• [WHAT YOU WILL DO]: Set out word for word the line that contains "1200x800 pixels." and each line after it, through the end of the data below, but exclude the pictures.

• [INPUT FOR THIS TASK]:
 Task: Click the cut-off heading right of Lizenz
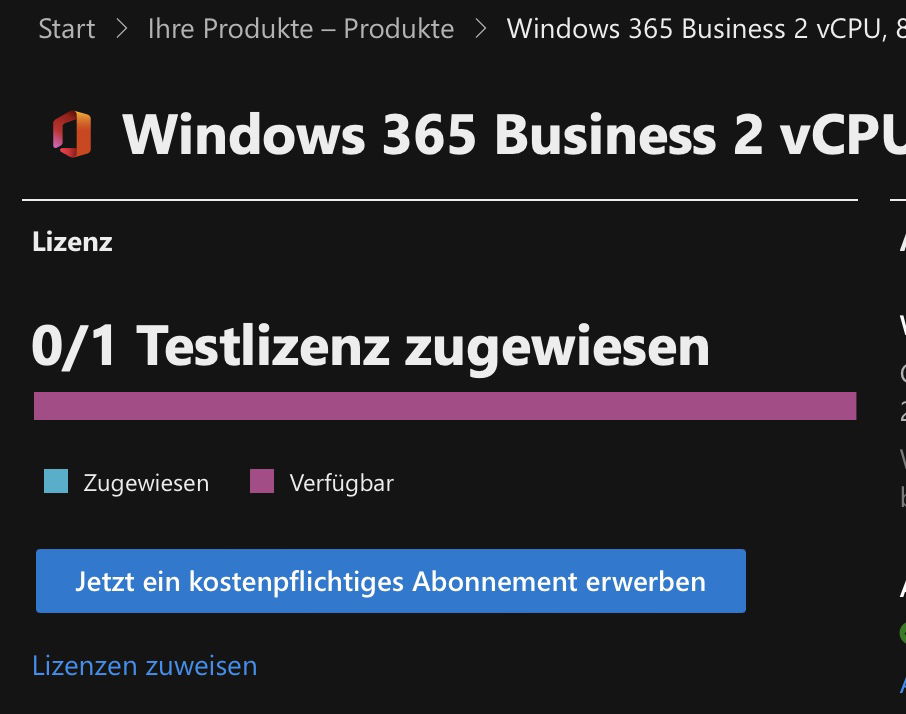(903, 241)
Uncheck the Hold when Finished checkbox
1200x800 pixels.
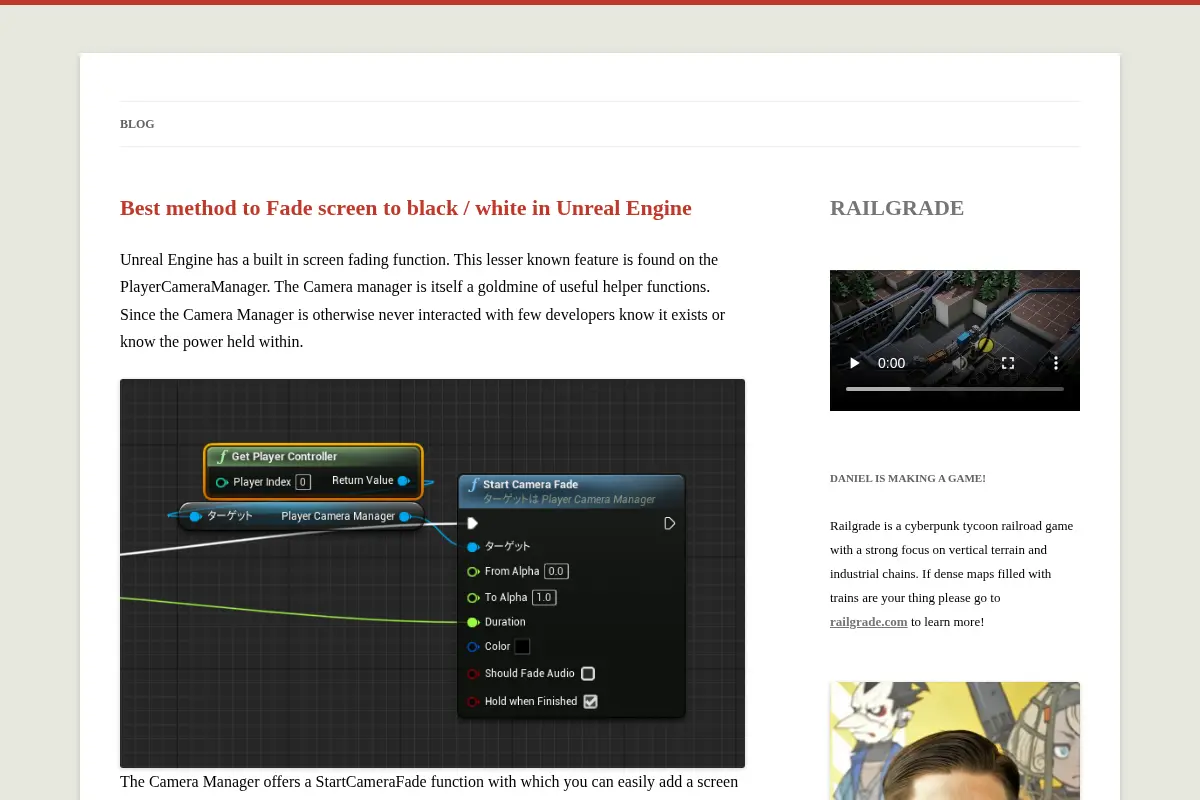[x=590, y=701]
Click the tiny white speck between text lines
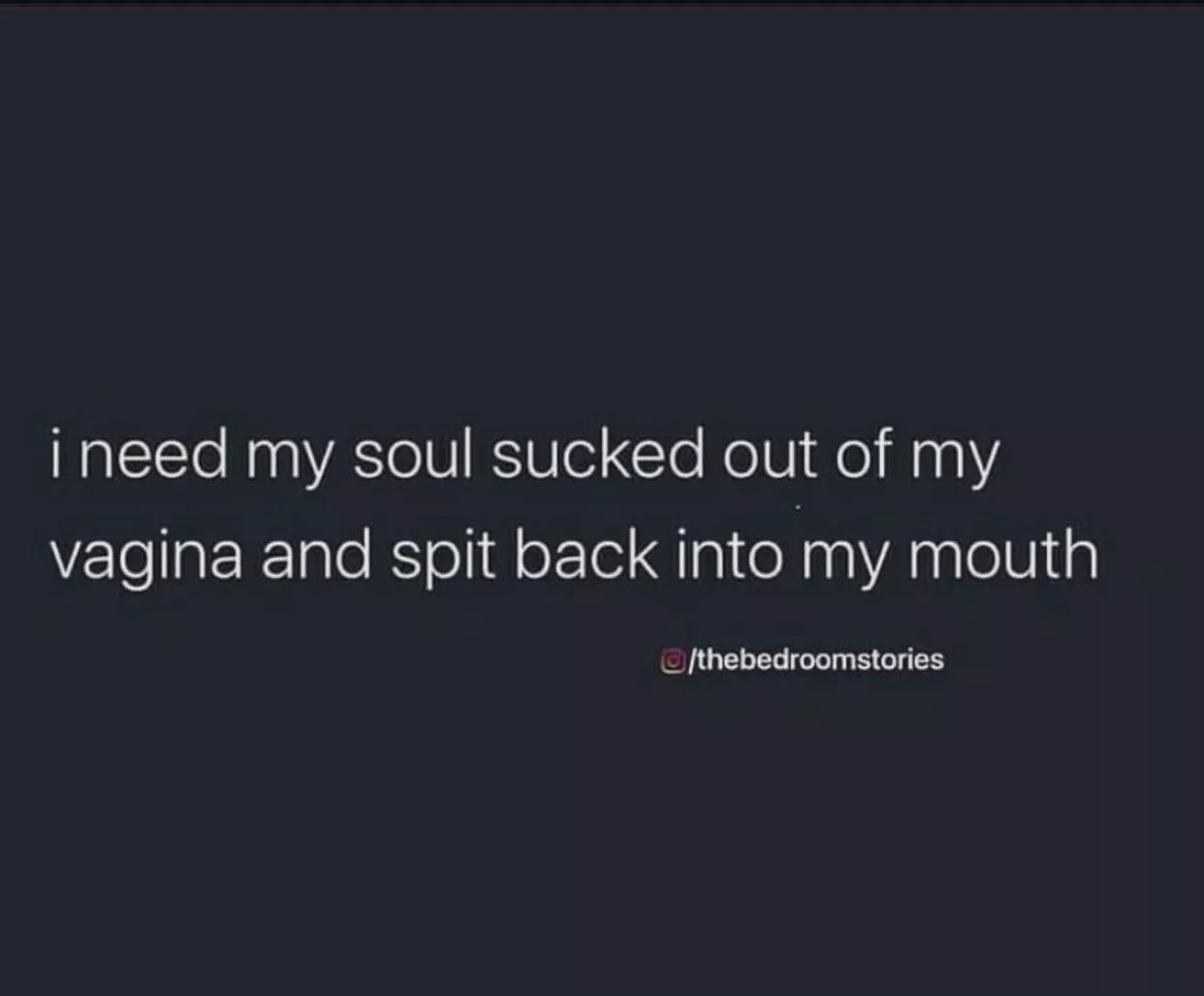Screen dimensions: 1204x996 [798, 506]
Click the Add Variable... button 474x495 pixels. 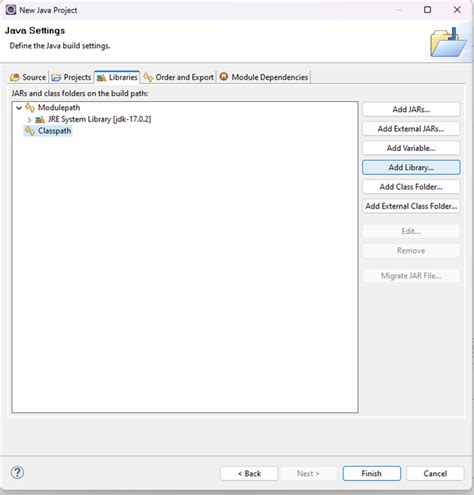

• [EXERCISE OUTPUT]:
1200x800 pixels.
[x=590, y=701]
Click the tiny white speck between text lines
Screen dimensions: 1204x996 [798, 506]
Click the Add Variable... button 474x495 pixels. 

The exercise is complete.